▶ _What is being asked_
Set out every line of the records below as a Markdown table with the columns Row and Line, numbering the lines in order and omitting any blank ones.

_ _ _ _

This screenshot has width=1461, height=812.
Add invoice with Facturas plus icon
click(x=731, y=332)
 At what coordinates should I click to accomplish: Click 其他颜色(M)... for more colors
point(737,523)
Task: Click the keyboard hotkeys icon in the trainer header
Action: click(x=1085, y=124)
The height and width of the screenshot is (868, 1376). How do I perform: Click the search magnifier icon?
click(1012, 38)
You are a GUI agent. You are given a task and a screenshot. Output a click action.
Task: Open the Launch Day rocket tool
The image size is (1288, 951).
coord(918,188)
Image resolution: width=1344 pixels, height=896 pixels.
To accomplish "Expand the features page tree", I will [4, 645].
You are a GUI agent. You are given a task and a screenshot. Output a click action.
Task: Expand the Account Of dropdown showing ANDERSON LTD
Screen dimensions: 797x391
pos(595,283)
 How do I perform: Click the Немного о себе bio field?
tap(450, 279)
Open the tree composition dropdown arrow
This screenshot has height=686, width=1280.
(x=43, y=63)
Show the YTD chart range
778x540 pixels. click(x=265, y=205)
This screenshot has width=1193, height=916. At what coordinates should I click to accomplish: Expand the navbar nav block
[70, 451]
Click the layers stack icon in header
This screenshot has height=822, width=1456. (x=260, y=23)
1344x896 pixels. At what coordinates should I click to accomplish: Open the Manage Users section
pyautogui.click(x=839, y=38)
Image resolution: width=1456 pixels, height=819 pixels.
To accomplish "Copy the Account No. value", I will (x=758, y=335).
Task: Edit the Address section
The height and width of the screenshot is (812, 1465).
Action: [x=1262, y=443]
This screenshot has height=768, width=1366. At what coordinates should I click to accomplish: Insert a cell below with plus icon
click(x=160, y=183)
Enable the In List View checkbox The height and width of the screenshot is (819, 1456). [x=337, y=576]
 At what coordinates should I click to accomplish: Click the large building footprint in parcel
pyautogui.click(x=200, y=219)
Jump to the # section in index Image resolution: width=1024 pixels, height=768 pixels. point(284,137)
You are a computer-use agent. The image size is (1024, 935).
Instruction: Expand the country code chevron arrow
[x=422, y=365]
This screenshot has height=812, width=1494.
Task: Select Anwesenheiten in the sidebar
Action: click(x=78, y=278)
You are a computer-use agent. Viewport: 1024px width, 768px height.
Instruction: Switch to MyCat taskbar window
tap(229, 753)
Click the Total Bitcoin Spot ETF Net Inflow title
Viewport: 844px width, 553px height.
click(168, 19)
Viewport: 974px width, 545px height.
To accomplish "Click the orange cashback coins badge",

_ _ _ _

▶ _Worked answer_
| Row | Line |
|---|---|
| 1 | This screenshot has width=1461, height=812. |
| 2 | Add invoice with Facturas plus icon |
| 3 | click(x=731, y=332) |
| 4 |  At what coordinates should I click to accomplish: Click 其他颜色(M)... for more colors |
| 5 | point(737,523) |
| 6 | Task: Click the keyboard hotkeys icon in the trainer header |
| 7 | Action: click(x=1085, y=124) |
| 8 | The height and width of the screenshot is (868, 1376). How do I perform: Click the search magnifier icon? |
| 9 | click(1012, 38) |
| 10 | You are a GUI agent. You are given a task and a screenshot. Output a click action. |
| 11 | Task: Open the Launch Day rocket tool |
| 12 | The image size is (1288, 951). |
| 13 | coord(918,188) |
| 14 | Image resolution: width=1344 pixels, height=896 pixels. |
| 15 | To accomplish "Expand the features page tree", I will [4, 645]. |
| 16 | You are a GUI agent. You are given a task and a screenshot. Output a click action. |
| 17 | Task: Expand the Account Of dropdown showing ANDERSON LTD |
| 18 | Screen dimensions: 797x391 |
| 19 | pos(595,283) |
| 20 |  How do I perform: Click the Немного о себе bio field? |
| 21 | tap(450, 279) |
| 22 | Open the tree composition dropdown arrow |
| 23 | This screenshot has height=686, width=1280. |
| 24 | (x=43, y=63) |
| 25 | Show the YTD chart range |
| 26 | 778x540 pixels. click(x=265, y=205) |
| 27 | This screenshot has width=1193, height=916. At what coordinates should I click to accomplish: Expand the navbar nav block |
| 28 | [70, 451] |
| 29 | Click the layers stack icon in header |
| 30 | This screenshot has height=822, width=1456. (x=260, y=23) |
| 31 | 1344x896 pixels. At what coordinates should I click to accomplish: Open the Manage Users section |
| 32 | pyautogui.click(x=839, y=38) |
| 33 | Image resolution: width=1456 pixels, height=819 pixels. |
| 34 | To accomplish "Copy the Account No. value", I will (x=758, y=335). |
| 35 | Task: Edit the Address section |
| 36 | The height and width of the screenshot is (812, 1465). |
| 37 | Action: [x=1262, y=443] |
| 38 | This screenshot has height=768, width=1366. At what coordinates should I click to accomplish: Insert a cell below with plus icon |
| 39 | click(x=160, y=183) |
| 40 | Enable the In List View checkbox The height and width of the screenshot is (819, 1456). [x=337, y=576] |
| 41 |  At what coordinates should I click to accomplish: Click the large building footprint in parcel |
| 42 | pyautogui.click(x=200, y=219) |
| 43 | Jump to the # section in index Image resolution: width=1024 pixels, height=768 pixels. point(284,137) |
| 44 | You are a computer-use agent. The image size is (1024, 935). |
| 45 | Instruction: Expand the country code chevron arrow |
| 46 | [x=422, y=365] |
| 47 | This screenshot has height=812, width=1494. |
| 48 | Task: Select Anwesenheiten in the sidebar |
| 49 | Action: click(x=78, y=278) |
| 50 | You are a computer-use agent. Viewport: 1024px width, 768px height. |
| 51 | Instruction: Switch to MyCat taskbar window |
| 52 | tap(229, 753) |
| 53 | Click the Total Bitcoin Spot ETF Net Inflow title |
| 54 | Viewport: 844px width, 553px height. |
| 55 | click(168, 19) |
| 56 | Viewport: 974px width, 545px height. |
| 57 | To accomplish "Click the orange cashback coins badge", |